The gently building ‘Disciple’ is a powerful, religion-infused track. This time, the sweetness in Steve’s voice is complemented by a vocal strength that perfectly matches the track as it builds to its powerful crescendo. I can see this song being awesome to experience live in concert.
Don’t Let The Light In
This is one my personal favourite songs on the whole album. It’s such a sweet and warming love song. (“This night don’t have to end / If we don’t let the light in”). There’s just something so charming and lovely about it.
Safe and Sound
‘Safe and Sound’ is a mid-tempo piano driven song that perfectly straddles pop/rock terrain. It’s a great vocal showcase for Steve. His voice really does shine on so many tracks on this album. (If anyone ever dismisses him as just a pretty face, this would be a great song to refer them to).
This one’s another lighters-up concert anthem methinks. (“Let your walls come coming crumbling down / ‘Cause baby we’re safe, safe and sound”). Catchy and powerful at the same time.
Ain’t It Something
I love hearing a sexy love song sung about a man – by a man. It’s still so rare. This song is a little ditty of a gem and has made me smile every time I hear it. (“Oh, oh, oh ain’t it something / You’re so lovely”).
Not The End Of Me
The title track of the album is heavy going. It’s deeply personal and raw. (“Yeah I know loneliness like an old friend”).
But it’s also uplifting. Not in a cliche kinda way, but in a genuine, powerful way. Steve doesn’t hide from his pain, he faces it head on. And you can see him coming out the other side of it. That’s what’s so powerful about it.
By the time I got to this, the 8th track on the album, I was starting to get a feel for Steve’s sound – and voice. Or so I thought. And then he sings in a higher register and it all sounds so new and wonderful. It’s a good kind of surprise – and a beautiful track too.
Good To See You
Things stay slow and downtempo with ‘Good To See You’. The recurring themes of the album – perseverance, taking responsibility, letting go and moving on from pain – are all displayed here. (“Trapped inside this broken life, this life that I have made / But it’s good to see you getting on your way”).

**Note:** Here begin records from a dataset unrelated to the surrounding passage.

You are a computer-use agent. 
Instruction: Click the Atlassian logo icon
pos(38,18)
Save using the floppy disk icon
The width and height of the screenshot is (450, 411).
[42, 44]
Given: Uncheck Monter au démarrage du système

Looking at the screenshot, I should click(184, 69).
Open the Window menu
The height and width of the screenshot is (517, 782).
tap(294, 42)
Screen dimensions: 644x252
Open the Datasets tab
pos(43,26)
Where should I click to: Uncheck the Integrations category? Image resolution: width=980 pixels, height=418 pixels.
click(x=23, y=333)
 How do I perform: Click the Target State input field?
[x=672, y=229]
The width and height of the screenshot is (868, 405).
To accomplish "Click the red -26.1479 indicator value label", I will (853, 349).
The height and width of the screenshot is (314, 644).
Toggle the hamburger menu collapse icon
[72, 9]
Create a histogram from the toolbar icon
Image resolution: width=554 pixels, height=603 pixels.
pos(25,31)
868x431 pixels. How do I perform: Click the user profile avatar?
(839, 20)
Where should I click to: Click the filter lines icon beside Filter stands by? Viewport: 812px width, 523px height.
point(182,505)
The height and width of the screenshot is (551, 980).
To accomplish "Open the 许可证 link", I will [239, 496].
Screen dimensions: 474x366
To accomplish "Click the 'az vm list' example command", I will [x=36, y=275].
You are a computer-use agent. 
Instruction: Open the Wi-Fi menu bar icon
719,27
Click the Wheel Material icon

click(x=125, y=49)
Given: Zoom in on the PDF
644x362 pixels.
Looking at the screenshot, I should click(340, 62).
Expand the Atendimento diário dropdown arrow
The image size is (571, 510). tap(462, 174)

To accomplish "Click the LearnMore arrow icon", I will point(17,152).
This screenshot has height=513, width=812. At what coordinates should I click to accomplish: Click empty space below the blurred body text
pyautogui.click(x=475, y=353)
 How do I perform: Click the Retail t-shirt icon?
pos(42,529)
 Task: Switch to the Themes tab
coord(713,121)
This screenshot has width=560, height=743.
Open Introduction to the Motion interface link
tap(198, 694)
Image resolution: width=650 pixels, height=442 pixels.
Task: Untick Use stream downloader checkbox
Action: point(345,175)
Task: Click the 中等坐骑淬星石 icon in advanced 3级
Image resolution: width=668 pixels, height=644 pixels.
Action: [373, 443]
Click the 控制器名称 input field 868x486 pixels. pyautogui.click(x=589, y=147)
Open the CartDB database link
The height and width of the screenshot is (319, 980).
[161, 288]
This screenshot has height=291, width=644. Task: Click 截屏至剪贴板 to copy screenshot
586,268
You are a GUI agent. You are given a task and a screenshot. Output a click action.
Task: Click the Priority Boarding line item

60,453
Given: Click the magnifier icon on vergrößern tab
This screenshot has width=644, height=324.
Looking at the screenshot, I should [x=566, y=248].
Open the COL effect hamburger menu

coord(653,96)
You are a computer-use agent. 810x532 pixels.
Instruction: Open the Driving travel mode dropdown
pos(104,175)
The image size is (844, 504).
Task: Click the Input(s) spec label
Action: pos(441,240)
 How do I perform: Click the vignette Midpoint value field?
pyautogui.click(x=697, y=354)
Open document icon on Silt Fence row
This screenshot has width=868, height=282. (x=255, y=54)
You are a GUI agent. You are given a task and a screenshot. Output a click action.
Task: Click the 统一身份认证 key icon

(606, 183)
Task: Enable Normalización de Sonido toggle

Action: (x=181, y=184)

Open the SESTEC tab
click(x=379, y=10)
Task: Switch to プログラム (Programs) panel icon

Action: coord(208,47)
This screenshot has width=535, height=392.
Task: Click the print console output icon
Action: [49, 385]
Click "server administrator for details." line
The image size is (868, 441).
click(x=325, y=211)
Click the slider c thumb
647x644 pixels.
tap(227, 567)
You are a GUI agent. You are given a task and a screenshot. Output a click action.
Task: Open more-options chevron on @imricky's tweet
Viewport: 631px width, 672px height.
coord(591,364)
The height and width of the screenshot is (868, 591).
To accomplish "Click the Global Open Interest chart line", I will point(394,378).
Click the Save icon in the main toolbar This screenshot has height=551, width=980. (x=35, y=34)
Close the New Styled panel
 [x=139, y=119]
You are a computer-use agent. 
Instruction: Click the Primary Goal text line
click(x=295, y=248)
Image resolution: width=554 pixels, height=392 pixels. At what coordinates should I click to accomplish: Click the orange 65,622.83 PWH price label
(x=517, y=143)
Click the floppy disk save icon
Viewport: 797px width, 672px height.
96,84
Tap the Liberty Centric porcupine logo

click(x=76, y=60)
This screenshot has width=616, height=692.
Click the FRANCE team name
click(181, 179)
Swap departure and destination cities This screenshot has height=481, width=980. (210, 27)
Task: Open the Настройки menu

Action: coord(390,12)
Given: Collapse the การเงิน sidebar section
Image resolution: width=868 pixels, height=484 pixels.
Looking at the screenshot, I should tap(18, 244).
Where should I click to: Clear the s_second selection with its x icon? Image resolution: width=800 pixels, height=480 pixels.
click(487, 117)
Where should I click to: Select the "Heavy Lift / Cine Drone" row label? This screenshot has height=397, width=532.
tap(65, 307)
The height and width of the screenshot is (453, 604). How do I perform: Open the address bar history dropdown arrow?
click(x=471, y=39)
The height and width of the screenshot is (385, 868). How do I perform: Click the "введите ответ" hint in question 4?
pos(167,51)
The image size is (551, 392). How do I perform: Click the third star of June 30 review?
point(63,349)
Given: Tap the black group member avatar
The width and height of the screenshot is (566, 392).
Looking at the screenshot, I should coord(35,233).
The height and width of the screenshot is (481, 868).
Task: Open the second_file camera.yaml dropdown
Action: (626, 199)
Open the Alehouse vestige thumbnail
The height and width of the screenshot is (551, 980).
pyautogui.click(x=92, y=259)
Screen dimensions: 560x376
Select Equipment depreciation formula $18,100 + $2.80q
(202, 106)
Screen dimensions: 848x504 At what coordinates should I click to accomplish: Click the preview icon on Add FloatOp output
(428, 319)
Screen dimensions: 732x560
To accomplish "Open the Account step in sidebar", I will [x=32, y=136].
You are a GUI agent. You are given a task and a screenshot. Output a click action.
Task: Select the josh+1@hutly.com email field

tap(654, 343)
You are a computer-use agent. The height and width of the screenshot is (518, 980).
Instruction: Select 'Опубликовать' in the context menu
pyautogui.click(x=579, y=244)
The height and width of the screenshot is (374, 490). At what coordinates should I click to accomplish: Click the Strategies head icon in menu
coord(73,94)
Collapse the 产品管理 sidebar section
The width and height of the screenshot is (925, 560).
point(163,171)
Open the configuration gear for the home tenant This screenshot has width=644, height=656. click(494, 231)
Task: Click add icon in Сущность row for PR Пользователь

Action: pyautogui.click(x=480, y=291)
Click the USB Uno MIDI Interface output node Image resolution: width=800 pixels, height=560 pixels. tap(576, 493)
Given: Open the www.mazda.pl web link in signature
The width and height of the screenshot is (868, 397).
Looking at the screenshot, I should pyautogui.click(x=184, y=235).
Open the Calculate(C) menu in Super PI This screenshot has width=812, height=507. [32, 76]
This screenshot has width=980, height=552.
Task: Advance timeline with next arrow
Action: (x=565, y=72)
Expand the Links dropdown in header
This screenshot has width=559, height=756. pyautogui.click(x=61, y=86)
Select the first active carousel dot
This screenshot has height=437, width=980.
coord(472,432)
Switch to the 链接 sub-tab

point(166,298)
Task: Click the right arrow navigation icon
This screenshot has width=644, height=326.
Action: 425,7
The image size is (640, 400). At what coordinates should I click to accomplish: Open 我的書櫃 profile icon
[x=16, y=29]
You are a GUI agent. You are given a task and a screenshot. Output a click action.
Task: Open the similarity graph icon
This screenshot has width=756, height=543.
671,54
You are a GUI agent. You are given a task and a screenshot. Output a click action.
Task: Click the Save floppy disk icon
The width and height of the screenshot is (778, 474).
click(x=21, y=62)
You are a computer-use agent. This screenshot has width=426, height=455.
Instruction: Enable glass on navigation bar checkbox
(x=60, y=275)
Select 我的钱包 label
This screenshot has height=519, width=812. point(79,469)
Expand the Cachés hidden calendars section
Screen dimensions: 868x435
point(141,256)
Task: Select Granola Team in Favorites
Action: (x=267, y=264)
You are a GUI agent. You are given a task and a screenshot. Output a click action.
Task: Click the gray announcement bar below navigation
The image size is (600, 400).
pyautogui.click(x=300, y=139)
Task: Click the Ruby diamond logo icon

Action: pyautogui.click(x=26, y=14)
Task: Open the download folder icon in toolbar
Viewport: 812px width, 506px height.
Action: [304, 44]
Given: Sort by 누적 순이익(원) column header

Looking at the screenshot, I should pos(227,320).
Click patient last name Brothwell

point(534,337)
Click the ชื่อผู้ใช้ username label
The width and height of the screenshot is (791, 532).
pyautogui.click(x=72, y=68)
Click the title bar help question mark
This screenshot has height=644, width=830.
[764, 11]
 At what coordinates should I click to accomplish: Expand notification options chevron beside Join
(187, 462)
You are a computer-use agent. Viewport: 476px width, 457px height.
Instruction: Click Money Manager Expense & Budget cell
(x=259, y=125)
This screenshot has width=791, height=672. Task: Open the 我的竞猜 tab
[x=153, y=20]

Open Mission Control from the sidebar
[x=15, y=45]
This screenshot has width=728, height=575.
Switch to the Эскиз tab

Lyrically, I think this is one of the most interesting track on the album.
All I Want
‘All I Want’ is deceptive. It’s slow and simple – but so god damn catchy. It’s an ear worm that I’ve found myself unable to get out of my head.
I have no idea what the planned singles are for the album, but ‘All I Want’ is a definite contender. I can definitely hear it being played on the radio (preferably at full volume).
You or the Music
Things pick up pace with the rocky/slightly country-esque ‘You or the Music’. The catchy chorus is brilliant. (“Please don’t make me choose between you or the music / I’m scared of who might win”).
Can’t Go Back
The album closes with ‘Can’t Go Back’, a tender, almost whispered at times, track. It’s a perfect full circle moment from the opening track. For all the pain he’s gone through, for all the vulnerabilities he’s shown, he can’t go back.
‘Not The End Of Me’ showcases a man – and an artist – who owns his shit, has found his voice, and is now headed in a new, positive direction. He’s informed by his past, not a victim of it. And that is refreshing – and a joy – to listen to.
I may not have been one beforehand, but I am a huge Steve Grand fan now! Do yourself a favour, put any preconceptions you may have about him aside – and just listen to the album.